Artezio has developed a system called Sea-ART to solve the problem of advanced information search in the global network. It helps to handle the following tasks:
1. It enables a user to form flexible queries, wherein the following can be used as input information:
- a text row
- a formatted text
- a file
- a link to a resource with the contents similar to the required
2. It allows carrying out trainings of search campaigns: a user sorting out intermediary search results in a manual mode can specify subjective relevance of each found result to improve its quality at each subsequent search iteration.
3. It makes it possible to operate search campaigns including:
- view of history search results (cached copy of the result)

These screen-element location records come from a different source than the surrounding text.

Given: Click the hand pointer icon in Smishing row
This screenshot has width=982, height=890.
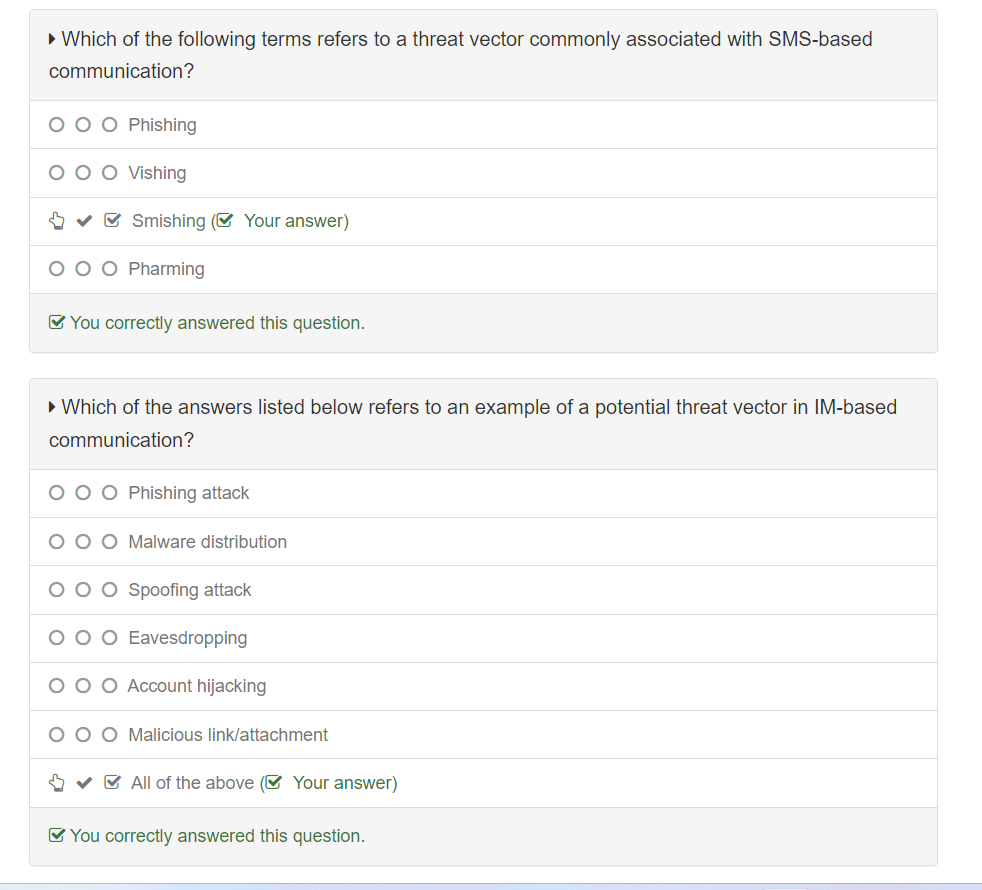Looking at the screenshot, I should tap(57, 221).
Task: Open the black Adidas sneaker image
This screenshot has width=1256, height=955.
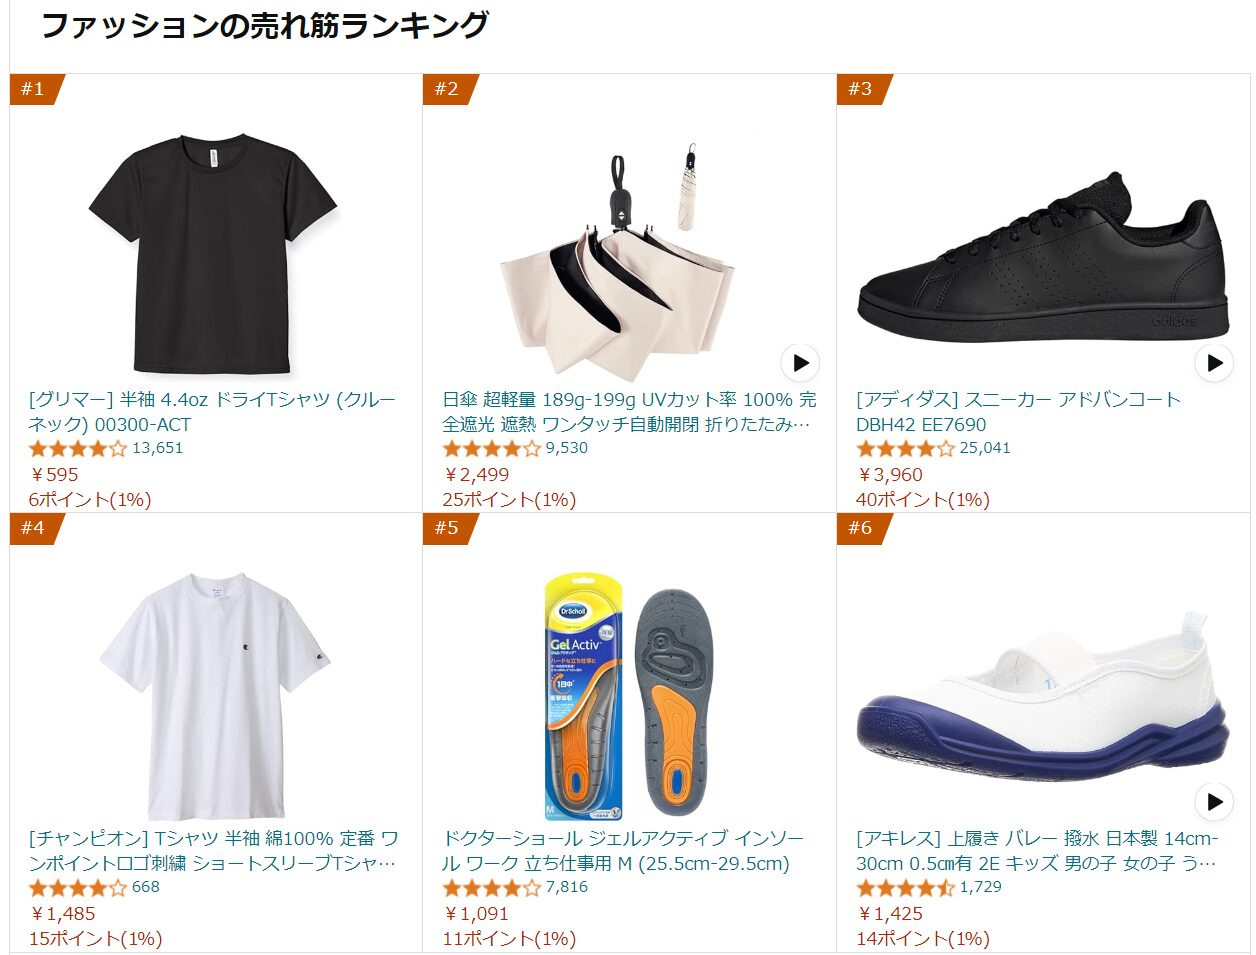Action: 1043,257
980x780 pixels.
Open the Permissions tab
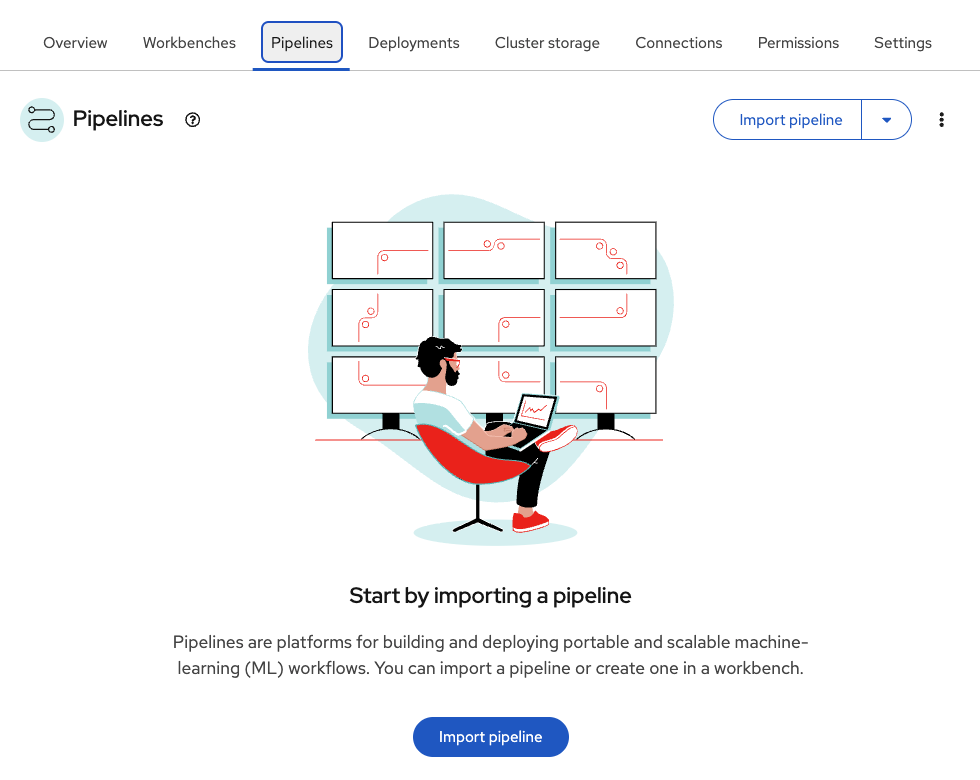(798, 43)
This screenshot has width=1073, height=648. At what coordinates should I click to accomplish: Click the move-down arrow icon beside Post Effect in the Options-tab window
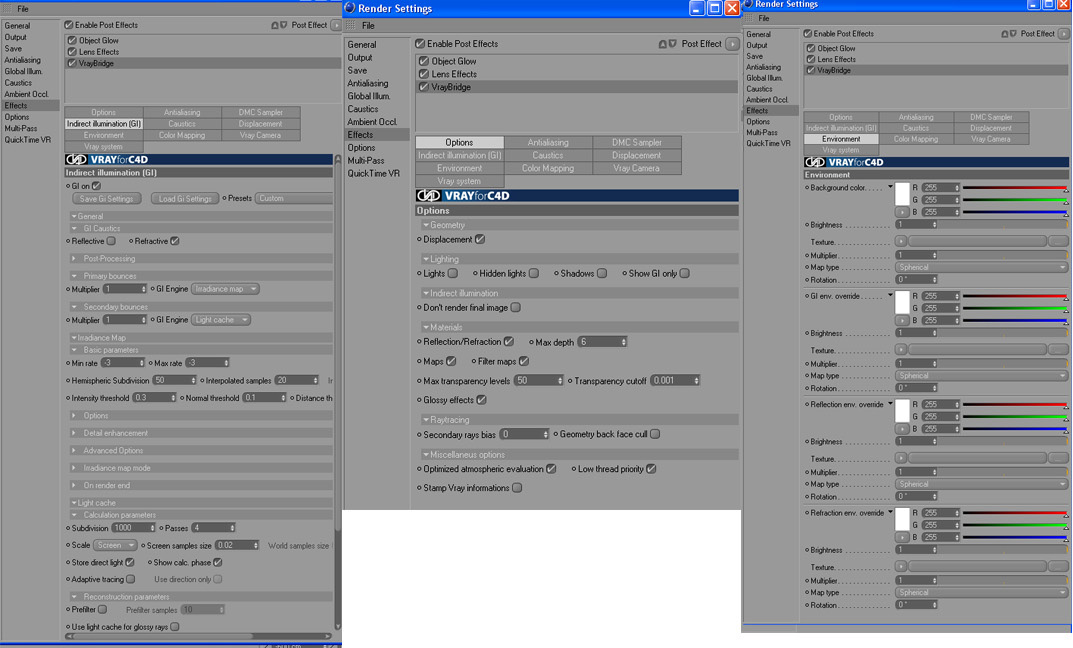(673, 44)
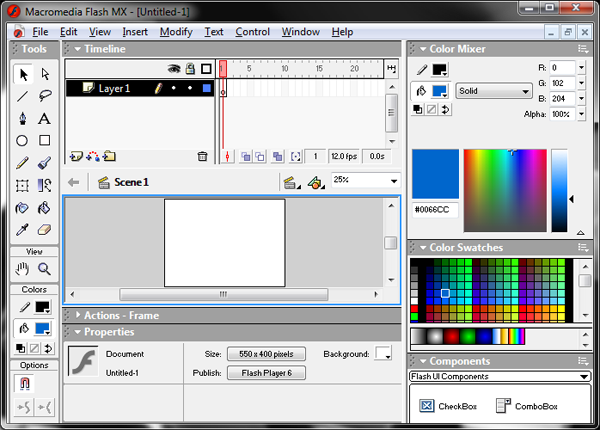Select the Eyedropper tool
600x430 pixels.
(22, 230)
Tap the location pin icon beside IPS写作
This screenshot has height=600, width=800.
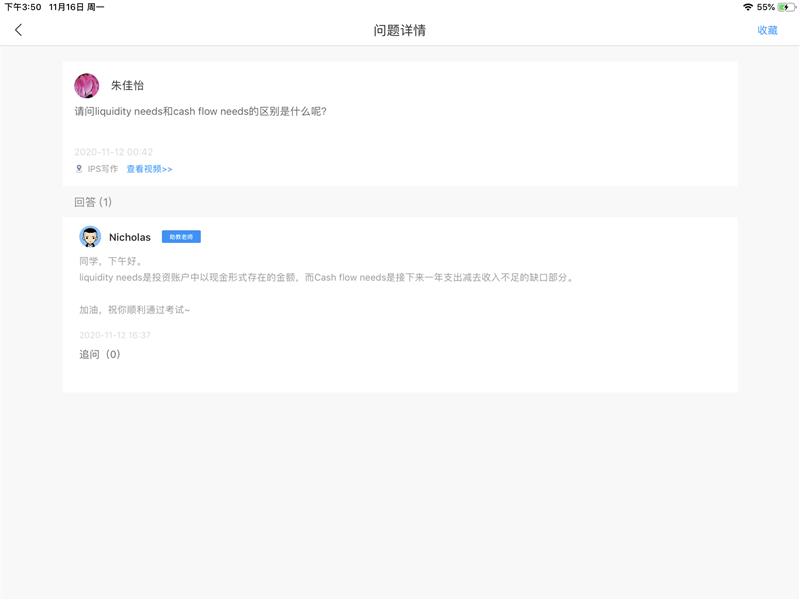(x=79, y=169)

- view of direct links to the found sources
- simultaneous running of several campaigns
- classification of search results including elimination of undesirable categories
4. It contains a notification on location of the required information.
The core of the system is a search platform Apache Solr. In particular, the modified under the project needs Bayesian algorithm of text classification, which proved to be one of the best probabilistic methods of comparison of any data files including texts. A search mechanism gets a draft information flow on the first step:
- Google search results
- Corporate e-mail communications
- Social network news feed
- Other issues
At the subsequent stages, objects of input information flow are compared with the ones determined as samples, thereby a relevance level is figured out. Finally, a user gets much more relevant search results as compared with those suggested by search systems on default.
The Sea-ART architecture allows delivering system both as a separate and independent solution and integration with external systems (up to integration as a component into Java-based systems).
Moreover, special emphasis should be given to the possibilities of the scaling system. Taking into account the usage of the allocated calculations platform Apache Hadoop, the system is almost insensitive to growth of information volumes subject to analysis. Simple adding hardware (or cloud) resources allows system scaling for any information flow without code changes.
We’re planning further development of the product including:
- creation of separate components focused on information search in narrow information flows (e-mail, social networks, CRM and eDMS systems)
- clusterization of documents, i.e. splitting of a set of documents into previously unknown, automatically defined topics.